Beritacenter.COM - Pelaku pembuat surat rapid test antibodi dan swab antigen palsu dibekuk polisi. Penangkapan terhadap pelaku dilakukan jajaran Polres Metro Jakarta Pusat. Pelaku pembuat rapid test dan swab antigen palsu itu diketahui telah satu bulan menjalankan aksinya.

"Kemarin tanggal 12 Januari 2021 salah seorang masyarakat membeli surat keterangan swab antigen yang keterangannya negatif, sehingga atas dasar tersebut kita melakukan penyelidikan, sehingga kita mengamankan tersangka satu orang tersangka dengan inisial AA umur 31 tahun," kata Kasat Reskrim Polres Metro Jakarta Pusat AKBP Burhanuddin, di Polres Metro Jakarta Pusat, Jalan Garuda, Gunung Sahari, Kemayoran, Jakarta Pusat, Rabu (13/1/2021).

Baca juga :

Kepada polisi, pelaku mengaku baru menjalankan aksinya mulai Desember tahun lalu. Dari periode itu, pelaku telah membuat sebanyak 13 surat keterangan rapid test dan swab antigen palsu.

"Sampai dengan saat ini surat yang sudah dibikin oleh yang bersangkutan untuk surat keterangan swab antigen sepuluh lembar, kemudian surat keterangan rapid test sebanyak tiga lembar," ujarnya.
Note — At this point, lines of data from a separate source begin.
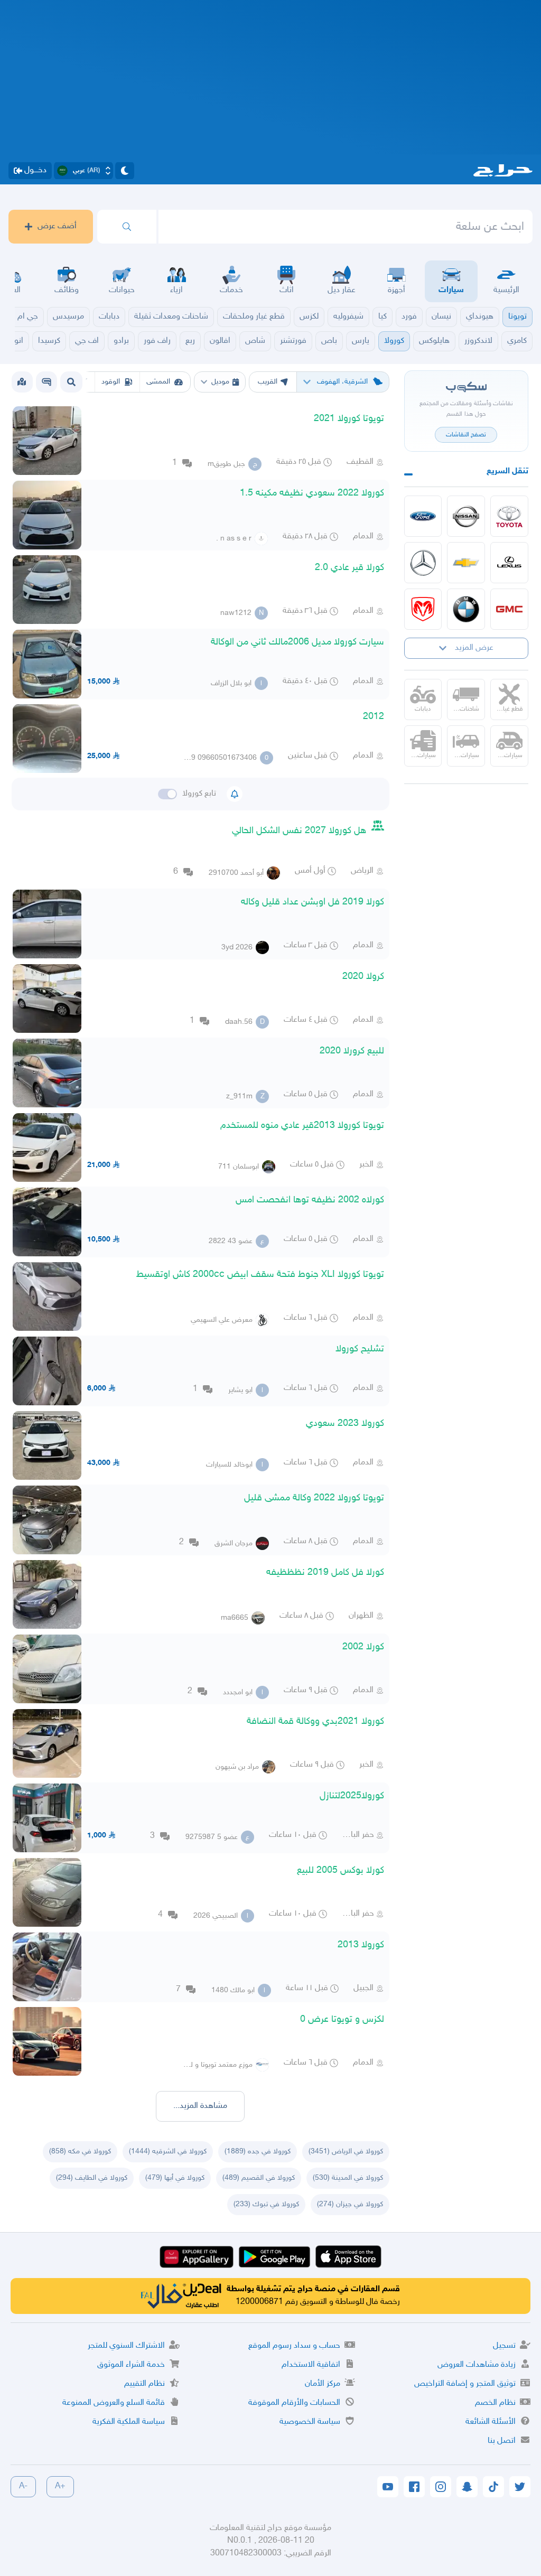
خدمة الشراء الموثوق (131, 2365)
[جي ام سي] (509, 609)
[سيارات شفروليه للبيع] (466, 562)
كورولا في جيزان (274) (350, 2204)
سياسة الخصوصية (309, 2422)
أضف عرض (57, 226)
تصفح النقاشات (466, 434)
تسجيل (504, 2346)
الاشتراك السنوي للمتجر (126, 2346)
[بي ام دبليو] (466, 609)
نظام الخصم (495, 2403)
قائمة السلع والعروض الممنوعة (113, 2403)
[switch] (167, 794)
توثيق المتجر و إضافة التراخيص (465, 2384)
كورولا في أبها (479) (174, 2177)
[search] (126, 227)
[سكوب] (46, 382)
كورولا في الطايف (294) (91, 2177)
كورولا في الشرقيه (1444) (168, 2151)
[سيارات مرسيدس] (423, 562)
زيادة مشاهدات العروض (476, 2365)
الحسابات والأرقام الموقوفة (294, 2403)
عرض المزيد (474, 648)
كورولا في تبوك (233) (266, 2204)
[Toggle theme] (124, 171)
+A (60, 2486)
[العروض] (21, 382)
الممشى (158, 381)
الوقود (110, 381)
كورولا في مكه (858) (80, 2151)
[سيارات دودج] (423, 609)
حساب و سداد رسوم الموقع (294, 2346)
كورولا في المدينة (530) (348, 2177)
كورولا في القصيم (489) (258, 2177)
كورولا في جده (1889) (258, 2151)
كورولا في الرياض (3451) (346, 2151)
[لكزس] (509, 562)
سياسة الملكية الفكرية (128, 2422)
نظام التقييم (144, 2384)
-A (23, 2486)
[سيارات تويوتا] (509, 516)
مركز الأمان (322, 2384)
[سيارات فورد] (423, 516)
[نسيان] (466, 516)
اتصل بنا (502, 2441)
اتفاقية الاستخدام (311, 2365)
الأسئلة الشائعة (490, 2422)
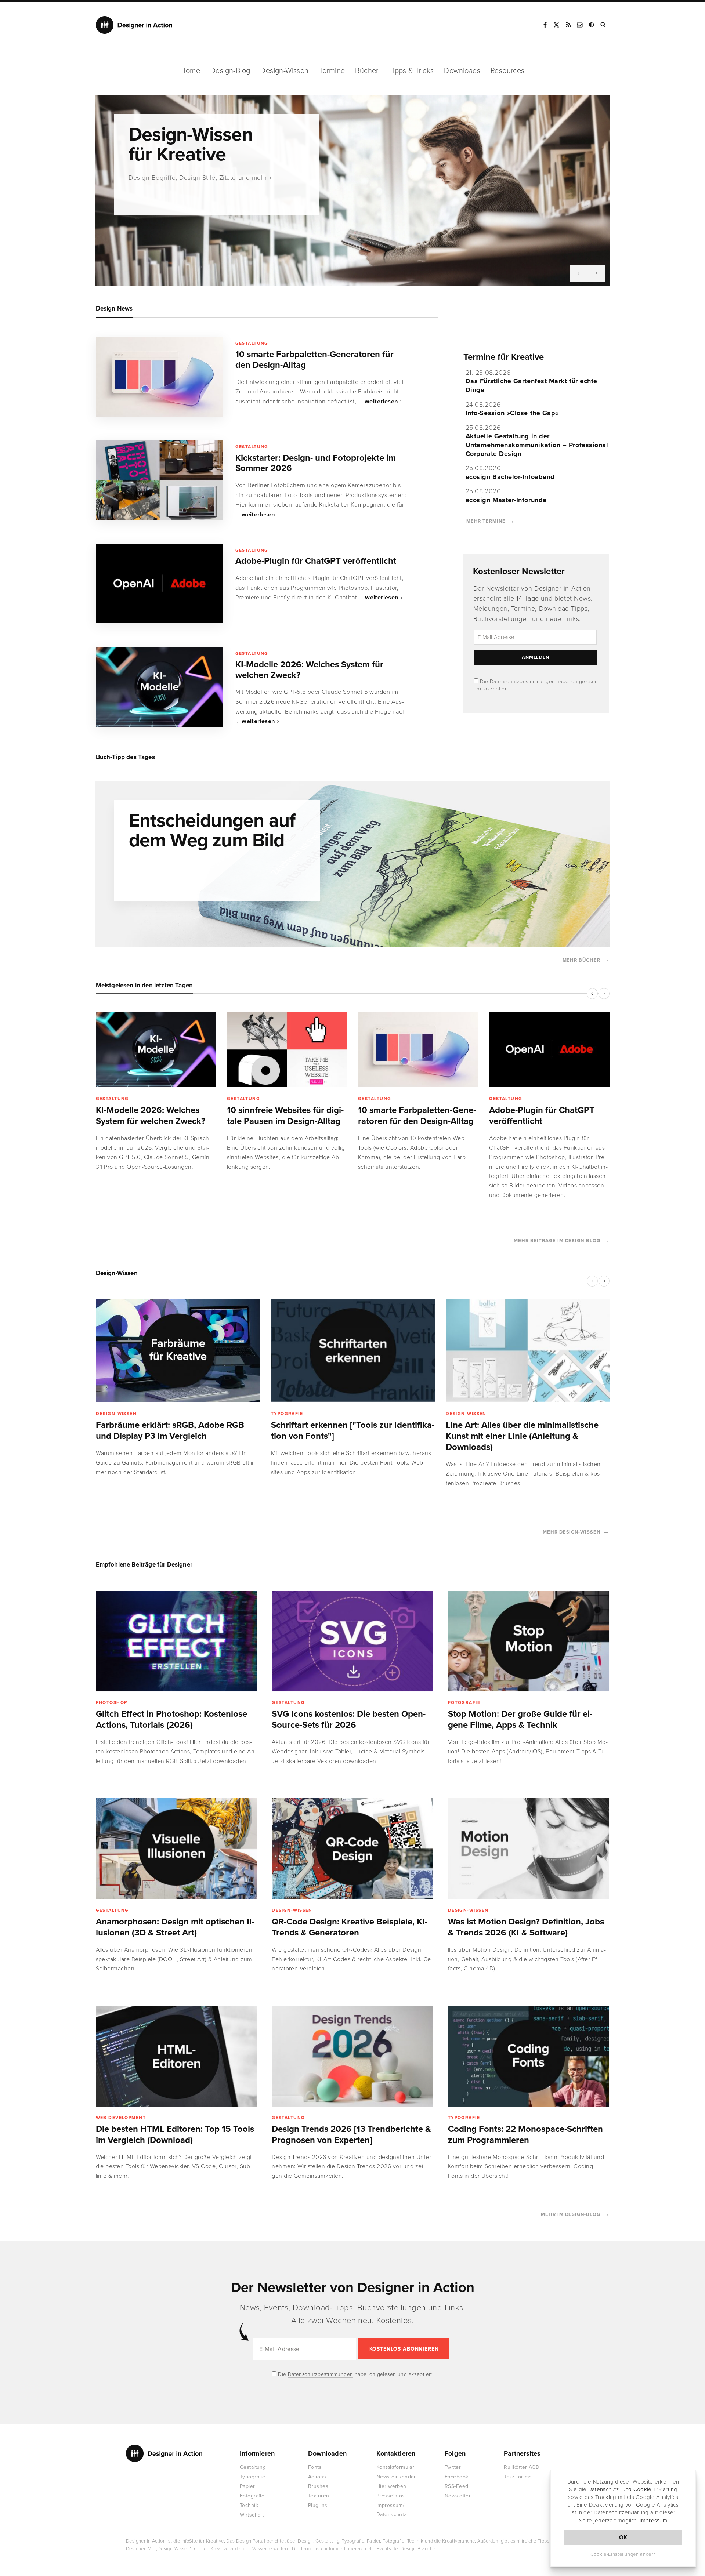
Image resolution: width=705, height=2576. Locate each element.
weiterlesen (381, 401)
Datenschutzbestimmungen (522, 681)
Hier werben (391, 2486)
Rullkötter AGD (521, 2467)
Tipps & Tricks (411, 70)
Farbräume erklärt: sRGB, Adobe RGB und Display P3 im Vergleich (170, 1430)
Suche (603, 25)
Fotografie (464, 1702)
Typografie (287, 1413)
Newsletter (458, 2496)
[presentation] (578, 273)
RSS (568, 25)
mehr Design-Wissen (571, 1532)
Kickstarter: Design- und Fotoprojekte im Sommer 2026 (315, 463)
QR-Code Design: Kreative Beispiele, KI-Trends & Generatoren (349, 1927)
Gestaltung (251, 343)
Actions (317, 2477)
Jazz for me (518, 2477)
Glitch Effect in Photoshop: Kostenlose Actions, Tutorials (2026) (171, 1719)
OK (623, 2537)
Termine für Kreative (503, 357)
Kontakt (580, 25)
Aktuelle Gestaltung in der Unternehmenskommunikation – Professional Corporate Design (537, 444)
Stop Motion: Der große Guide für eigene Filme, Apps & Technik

Dalam menjalankan aksinya, pelaku menawarkan jasanya membuat surat keterangan rapid test dan swab antigen palsu melalui media sosial. Dari situ, polisi langsung melakukan penyelidikan terkait kasus rapid test dan swab antigen palsu.

"Tim Krimsus Satreskrim Polres Metro Jakarta Pusat melakukan penyelidikan salah seorang membeli surat keterangan swab antigen melalui salah satu akun Facebook daripada tersangka," lanjutnya.

Pelaku menjual surat keterangan rapid test antibodi dan swab antigen palsu seharga Rp 50 ribu dan Rp 70 ribu. Pelaku meraup keuntungan Rp3 juta dalam sebulan menjajakan surat palsu tersebut.

"Harganya yaitu untuk swab antigen 70 ribu rupiah per lembar, kemudian untuk surat keterangan rapid test seharga 50 ribu rupiah, setelah disepakati harga yang membeli dan memesan setuju dengan harga tersebut nanti diminta data KTP," kata Burhanuddin.

Guna mempertanggung jawabkan perbuatannya, pelaku dijerat dengan pasal Undang-Undang Informasi dan Transaksi Elektronik (UU ITE) dan Undang-Undang Kekarantinaan Kesehatan.

"Adapun pasal yang kami terapkan yaitu Pasal 51 juncto Pasal 35 UU RI Tahun 2016 atas perubahan UU RI No. 11 Tahun 2008 tentang Informasi dan Transaksi Elektronik kemudian tentang Undang-Undang Kekarantinaan kesehatan juga kami terapkan pasal 368 KUHP," jelasnya.

Sebelumnya, Polda Metro Jaya juga mengungkap kasus yang sama soal pembuatan surat keterangan rapid test palsu. Namun, Burhanuddi menyebut pelaku tak terkait dengan kasus yang diungkap Polda Metro.

"Terkait kasus yang diungkap oleh Polda, setelah kita dalami yang bersangkutan pemain tunggal, tidak ada hubungan sama yang telah diungkap oleh Polda," jelasnya.